For the material below, reproduce exactly each line from the one that has "At what coordinates should I click to accomplish: Open" through the one that has "Click the yellow macOS-style window dot", and no others; pictures stay out.

• Provided material

************

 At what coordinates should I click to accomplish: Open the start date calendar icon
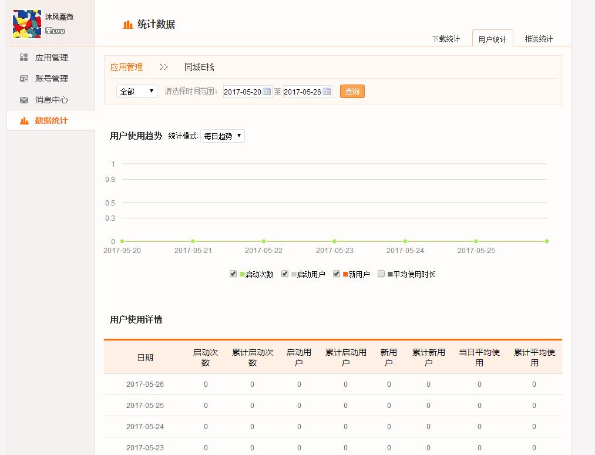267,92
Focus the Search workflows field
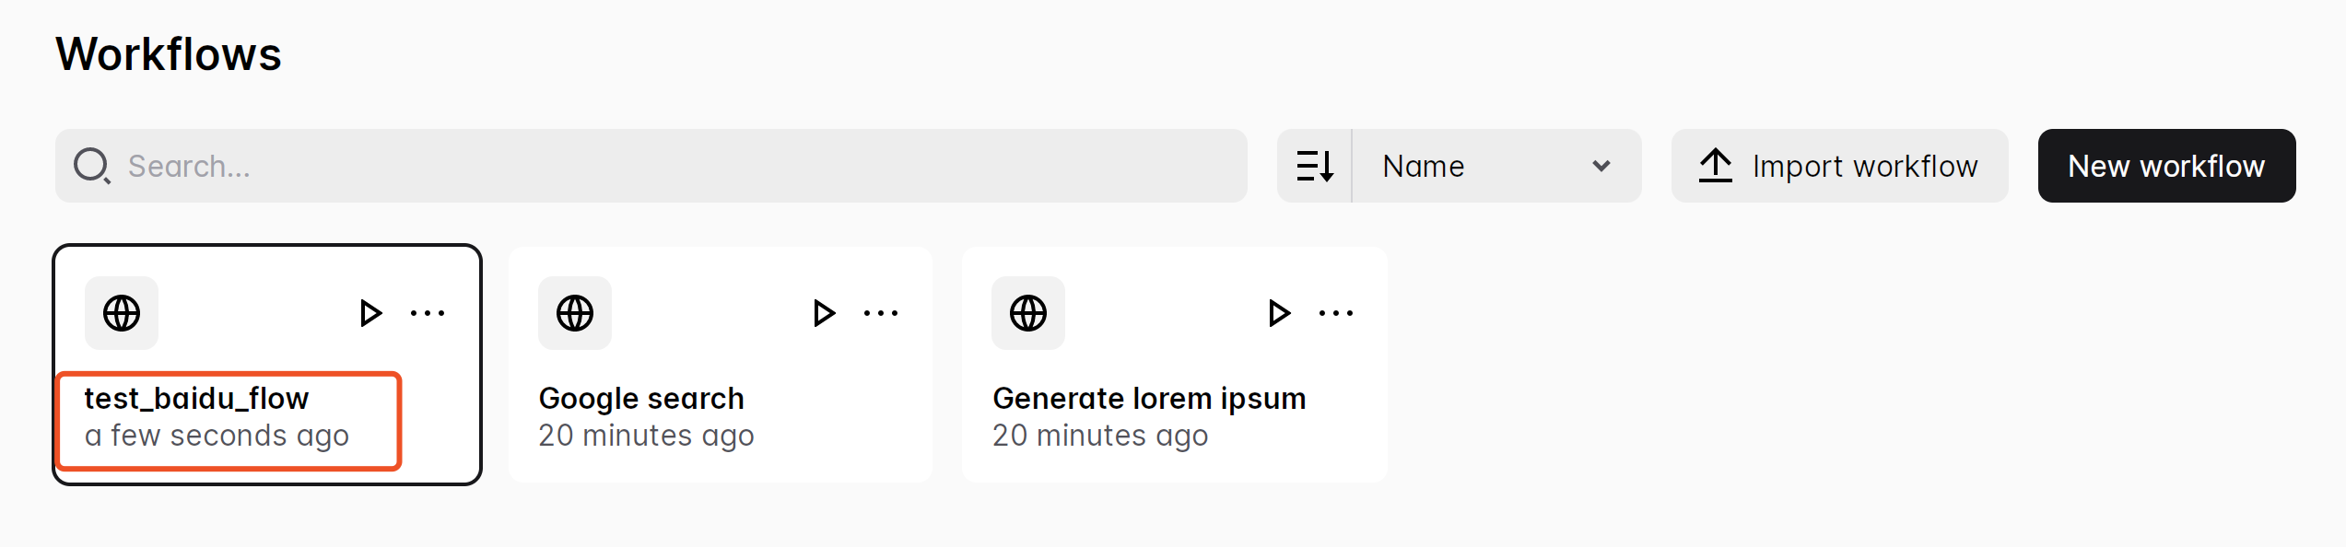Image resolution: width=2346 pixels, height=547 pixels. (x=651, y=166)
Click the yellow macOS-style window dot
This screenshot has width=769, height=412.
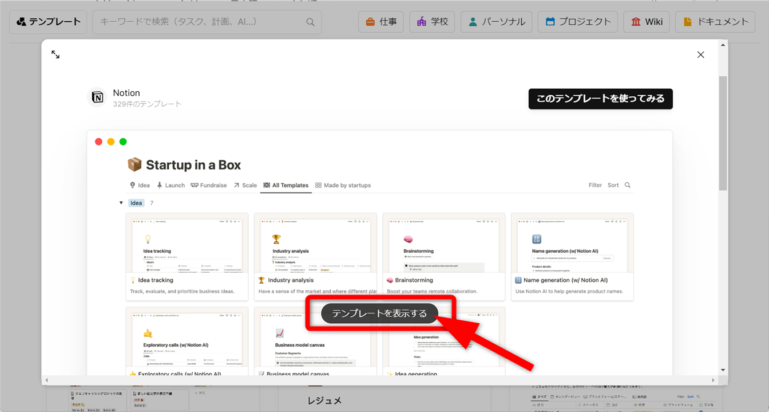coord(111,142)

************

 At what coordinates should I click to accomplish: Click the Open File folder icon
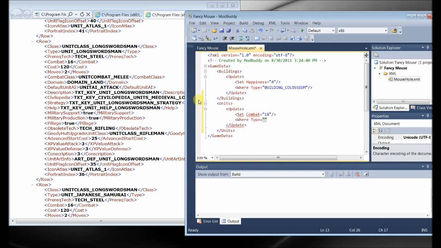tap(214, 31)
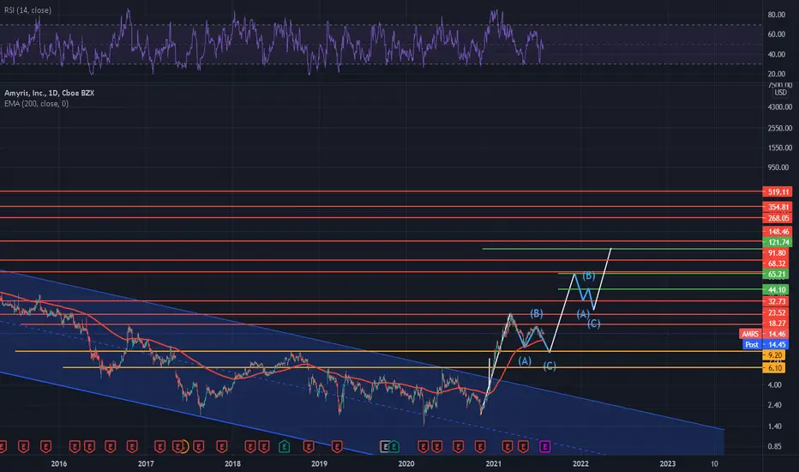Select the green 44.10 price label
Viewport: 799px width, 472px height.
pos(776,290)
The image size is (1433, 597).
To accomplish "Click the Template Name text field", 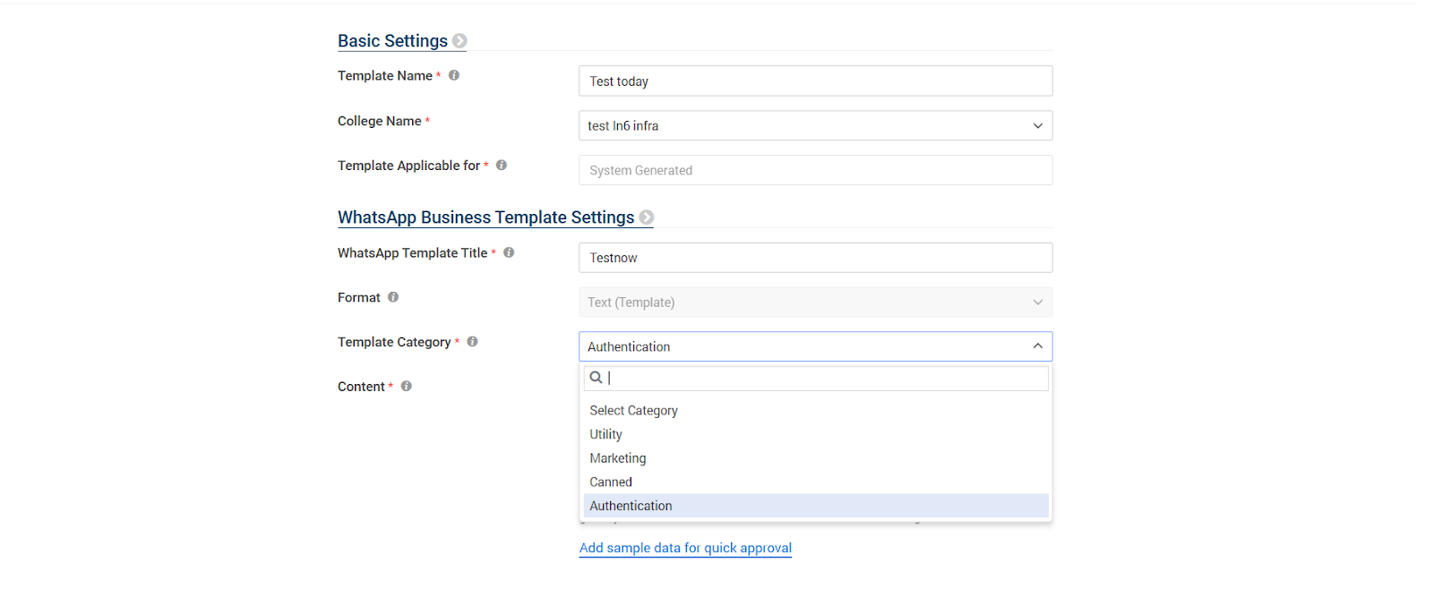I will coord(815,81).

************

• Response to this exercise
 At what coordinates should I click to accomplish: Open the start date calendar icon
267,92
Focus the Search workflows field
Image resolution: width=2346 pixels, height=547 pixels. (x=651, y=166)
Click the yellow macOS-style window dot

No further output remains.